Parlamento
Che imbarazzo stare sul fronte del Sì
Detto che quelli del No al referendum del 4 dicembre sono un accrocchio improponibile, bisognerebbe aggiungere che quelli del Sì non sono poi da meno. E va bene che Matteo Renzi ha ingaggiato – strapagandolo – il già stratega di Obama Jim Messina, ma bisognerebbe anche ricordarsi che simili guru, sbarcati in Europa, non hanno mai (o quasi) rimediato una gran figura: David Axelord, altro spin doctor di Obama, curò la campagna di Monti nel 2013, lo stesso Messina ha lavorato con David Cameron durante la infelice campagna sulla Brexit.
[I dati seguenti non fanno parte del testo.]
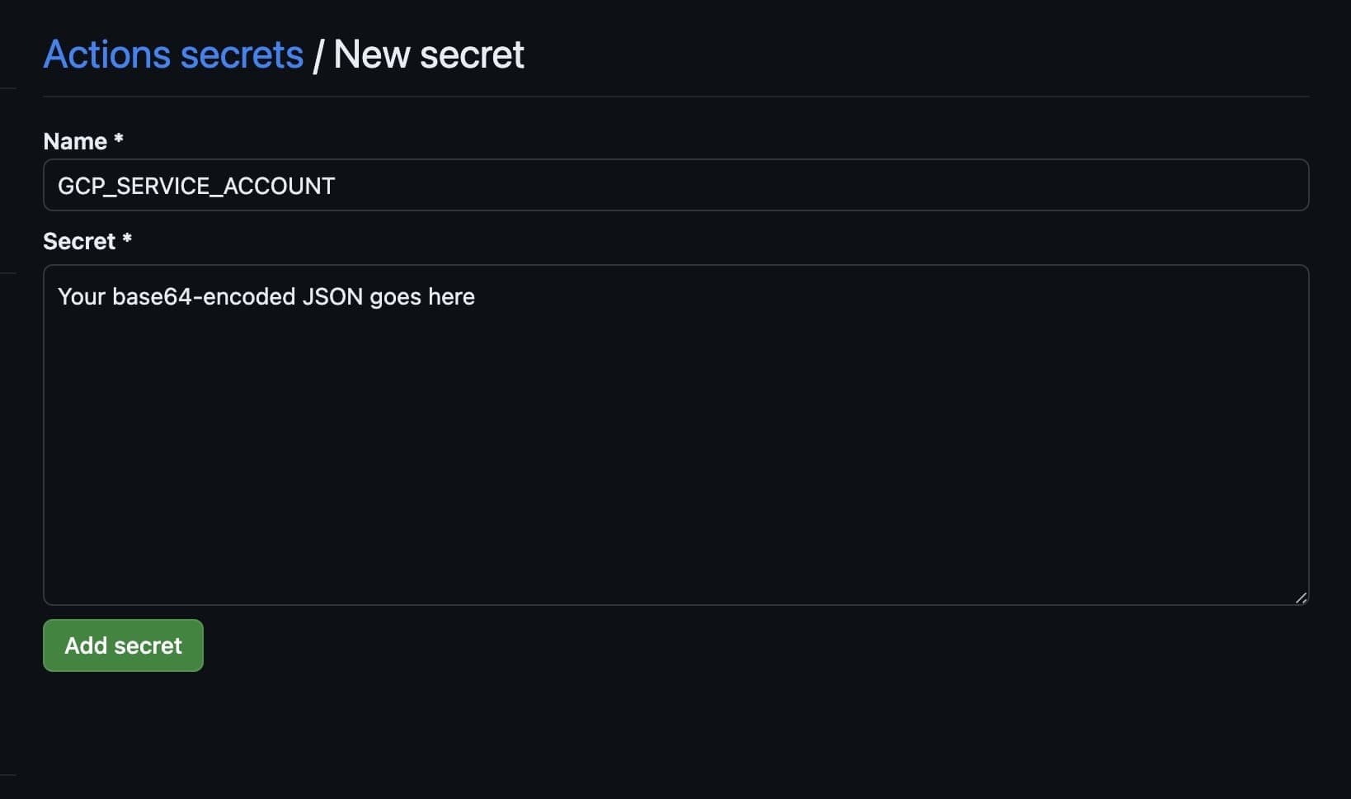Click empty right side of Name field

coord(1072,185)
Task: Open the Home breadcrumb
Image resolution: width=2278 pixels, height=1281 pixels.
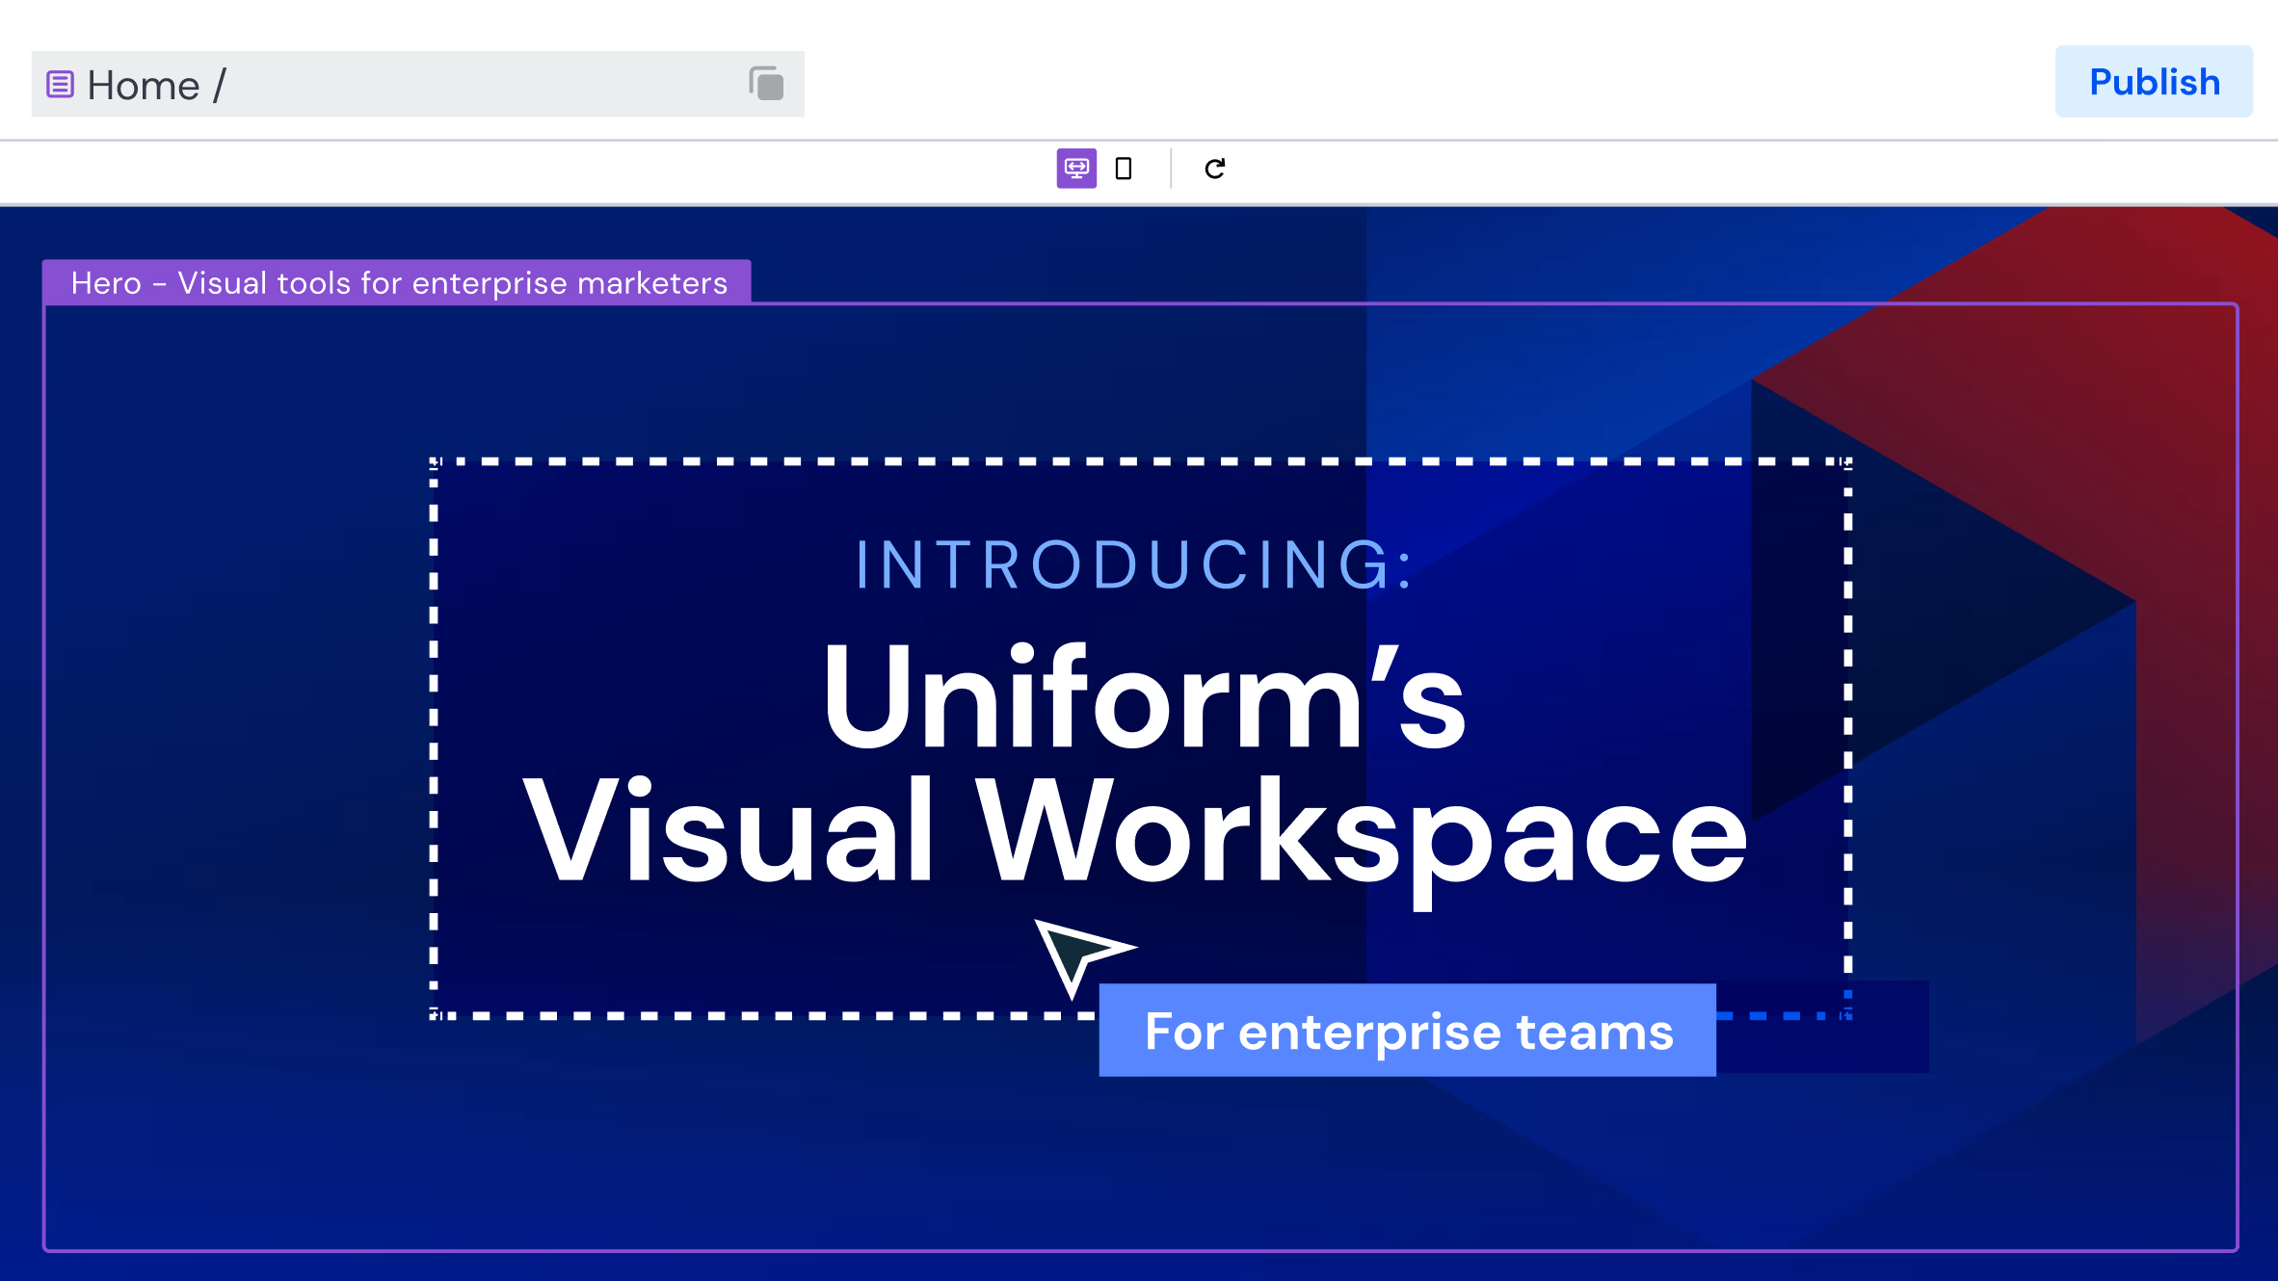Action: (145, 84)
Insomma, bene trovare qualcuno che pensa alle cose da dire prima che queste vengano dette, ma un tutor servirebbe anche ai renziani – insomma, i militanti, i fanatici, quelli lì, el pueblo rottamatore o aspirante tale –, che ormai sono praticamente dei grillini senza le scie chimiche e straparlano su Facebook citando a sproposito il Bundesrat tedesco e strumentalizzando Nilde Iotti e Ingrao. Matteo se la cava benissimo da solo, ma i suoi militanti distribuiti in maniera più o meno omogenea in tutte le sezioni del Pd non sembrano esattamente dei fulmini di guerra, al contrario la loro presenza genera soltanto confusione e fastidio: una campagna a colpi di «abbattiamo i costi della politica» è nauseabonda oltre che falsa, per non dire di quelli che «entriamo nel merito». Sono proprio quelli del Sì, infatti, i primi a fuggire dalle questioni di merito: sulla riforma diverse domande sono senza risposta, a partire dalla riformulazione dell’articolo 70 della Costituzione, che passa da tre righe piuttosto chiare a trenta righe scritte in una lingua che è soltanto simile all’italiano.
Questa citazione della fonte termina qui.